Houssein e’ accompagnato da un baffuto signore dalla faccia poco accogliente, che è il rappresentante delle autorità locali (si, la polizia). Nonostante ci dica che siamo i benvenuti dobbiamo, per la “nostra sicurezza” lasciargli i nostri dati, compresi i nomi dei genitori. Per garantire la tranquillità delle nostre ospiti noi non possiamo far altro che obbedire. Questa scocciante pratica viene eseguita per strada nonostante noi, i benvenuti, dimostrassimo la nostra stanchezza con l’espressione del volto e la puzza delle ascelle. Anche questo è il Marocco.
Mr Houssein e baffo ci scortano ad El kasba.
Nonostante sia la nostra seconda spedizione qui rimaniamo comunque scioccati dall’incanto di questa vista unica, e’ notte, e tra le montagne che compongono questo paesaggio lunare si vede la luna piu’ chiara che mai, non essendoci le luci dei lampioni che ci inquinano la notte.
Finalmente a Casa!!!
Veniamo accompagnati nella nuova sede dell’ass. Tifawine, dove siamo accolti dalle donne fra tè, baci, abbracci e pseudo chiacchiere in Tashelhit, e dove vivremo in questi giorni. In questa sede finanziata dallo stato marocchino e dalla cooperazione italiana continuano le attività dell’associazione, che vanno dalla produzione di artigianato e generi alimentari, fino ad attività educative come scuola materna, alfabetizzazione per le donne anziane e corsi di educazione non formale per le giovani. Nel 2011, proprio a beneficio di queste ultime avevamo portato laptop trashware con ubuntu e fatto formazione.
Dopo una bella dormita nella grande sala con cuscini e tappeti abbiamo oggi (6 marzo) incontrato diversi insegnanti delle classi di Ed. non formale che sono interessati a proseguire la loro formazione con l’associazione-LUG Alis di Tiznit, e abbiamo in pratica raccolto le iscrizioni. Con “i ragazzi”di Alis ci siamo infatti intesi a meraviglia e loro sono più che disposti a venire ad Akka durante le loro ferie per formare dei formatori. Nel pomeriggio abbiamo poi incontrato le nostre alunne dell’anno scorso per mostrare foto e brevi video delle diverse tappe 2011. Abbiamo poi fatto una breve presentazione-motivazione tramite slide con immagini di openclipart (preparate 2 ore prima!) sull’ utilità del pc e di internet, cioè comunicazione, conoscenze, possibilità di lavoro. Rispetto ad un anno fa le ragazze erano molto piu a loro agio con i pc e questo ci ha dimostrato che hanno potuto utilizzarli durante le lezioni. Il clima è stato molto allegro ed eravamo tutti felicissimi di ritrovarci!

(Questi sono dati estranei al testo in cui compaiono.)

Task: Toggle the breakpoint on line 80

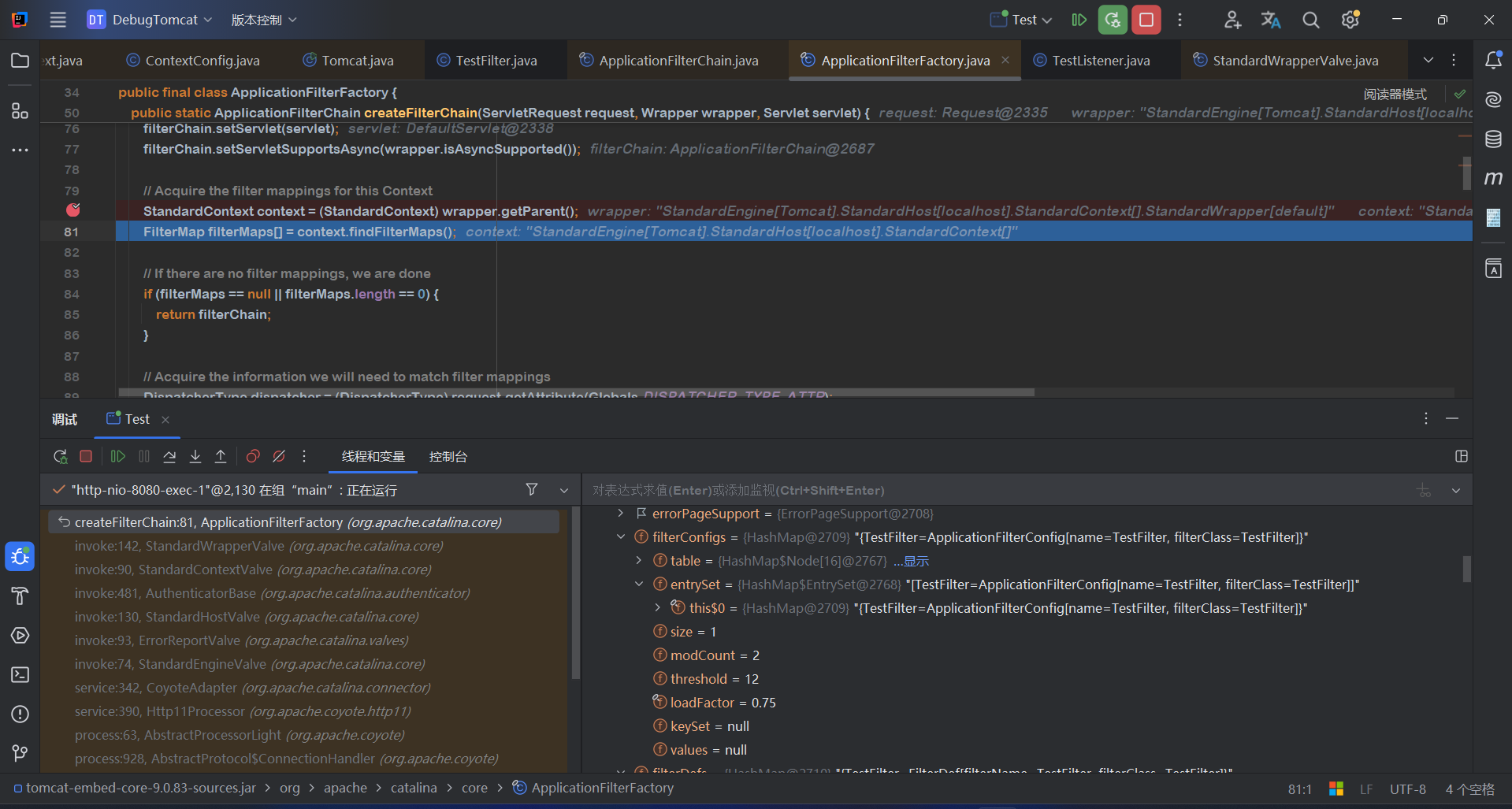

Nei prossimi giorni abbiamo in programma visite e presentazioni simili nelle altre classi di Ed non formale dei vari paesini, un pranzo nell’ oasi e soprattutto un’ incontro con il direttivo dell’associazione e i vari insegnanti interessati alla formazione. Questo incontro sarà seguito da una cena all’italiana, che si è rivelata ad Aglou un ottimo momento di relax e scambio gastronomico-culturale.
L’anno scorso il fatto che l’associazione Tifawine sia molto verticistica ci aveva colto in contropiede e abbastanza contrariato, e sono dubbi che abbiamo ancora oggi, ma sentiamo che sia comunque un buon tramite per l’educazione delle ragazze e per azioni che permettano un loro minore isolamento nel prossimo futuro.